## [Consigne]
Reprenez le texte sur l'histoire du théâtre à Mulhouse et prolongez-le à partir de sa dernière phrase.

Ainsi, dès le 24 août 1798, une troupe s’annonce qui vante « ses pièces de variétés, ses pantomimes et son ballet bien composé ». A l’origine, l’activité théâtrale se déploie à priori dans différents lieux.

1810 | 1866 | 1868 | 1876 | 1887 | 1904 | 1911 | 1976

1810 : première salle de spectacle

En 1807, André Glück propose de convertir en salle de spectacle et à ses propres frais « une vieille grange toute délabrée » appartenant à l’hospice civil,  située rue Sainte-Claire. Trois ans plus tard, la municipalité approuve l’initiative, estimant que monsieur Glück a rendu un service à la ville en offrant « un lieu de délassement et de plaisir aux nombreux étrangers qui viennent journellement de toutes les parties de l’Empire et des pays voisins faire prospérer son industrie et son commerce ». Un bail est alors signé.

Mulhouse, qui compte moins de 10 000 habitants au moment de l’ouverture du petit théâtre, connaît grâce à son industrie en plein essor, une croissance démographique rapide. En 1866, les Mulhousiens sont près de 59 000 et le théâtre ne correspond plus aux besoins de la population. Mais la Ville ne peut prendre à sa charge la construction d’un nouveau théâtre… Les industriels entrent alors en scène !

## [Données fournies]

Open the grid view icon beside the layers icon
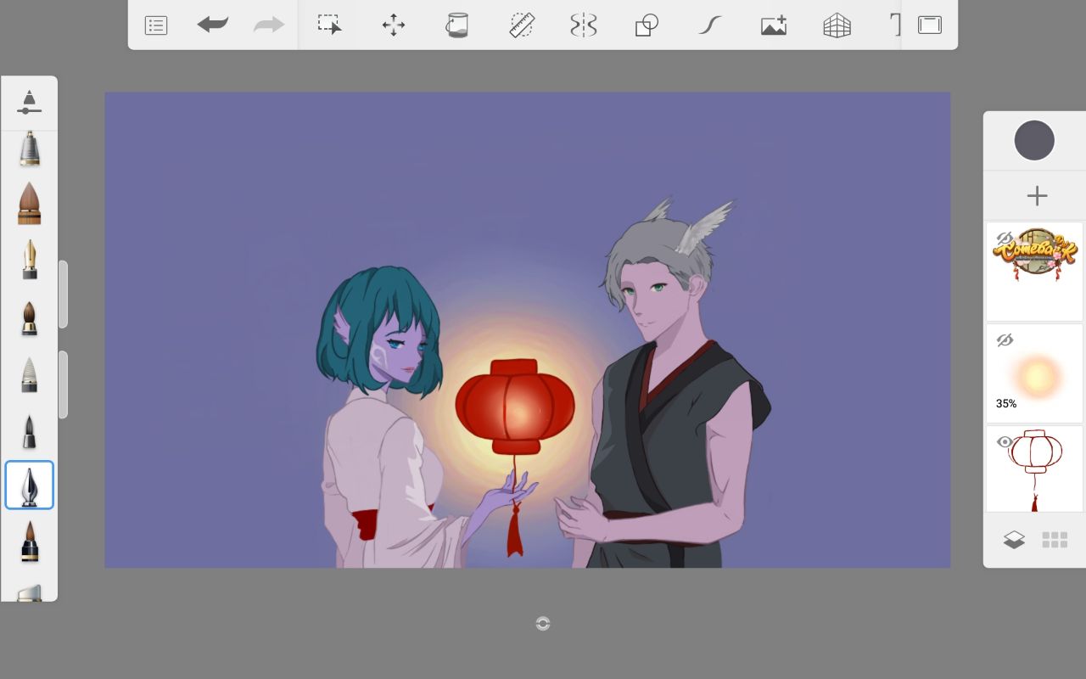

## [Réponse attendue]
1866 : début de la construction du théâtre

Crédits photo : Ville de Mulhouse

Le 18 décembre 1866, les statuts de la Société théâtrale de Mulhouse, société à responsabilité limitée constituée dans le but de construire et d’exploiter une salle de spectacle, sont déposés par ses 10 membres fondateurs, des industriels pour la plupart d’entre eux, à l’instar de Jean Dollfus, Isaac Lantz, ou encore de Georges Steinbach.

Moins d’un mois plus tard, 242 nouveaux actionnaires les auront rejoints, ayant acquis les 2 000 actions émises.

Au sortir de l’hiver le terrain est acquis. Donnant sur la rue de la Sinne, son emplacement est idéal, à la fois central et à proximité du Nouveau Quartier, le quartier résidentiel et d’affaires édifié 40 ans plus tôt.

Au début du printemps 1867, un traité est signé avec Henri Philastre, architecte-décorateur de Paris pour la construction du théâtre et d’un café-concert au sous-sol du bâtiment et la première pierre est posée en mai.

1868 : Ouverture

Le théâtre ouvre ses portes le 6 janvier 1868. Le bâtiment à la façade en pierre de taille est élégant, construit dans l’alignement de la rue, affiche un caractère moins monumental et ostentatoire que nombre de théâtres construits au 18e ou 19e siècle.

A l’intérieur, la largeur des couloirs, digne des grands théâtres parisiens, impressionnent, tout comme les dorures de la salle de spectacle.

Dès son ouverture, le théâtre  bruisse d’une intense activité, notamment lyrique : longtemps,  il possèdera sa propre troupe lyrique, notamment de 1922 à 1934 et de 1946 à 1968.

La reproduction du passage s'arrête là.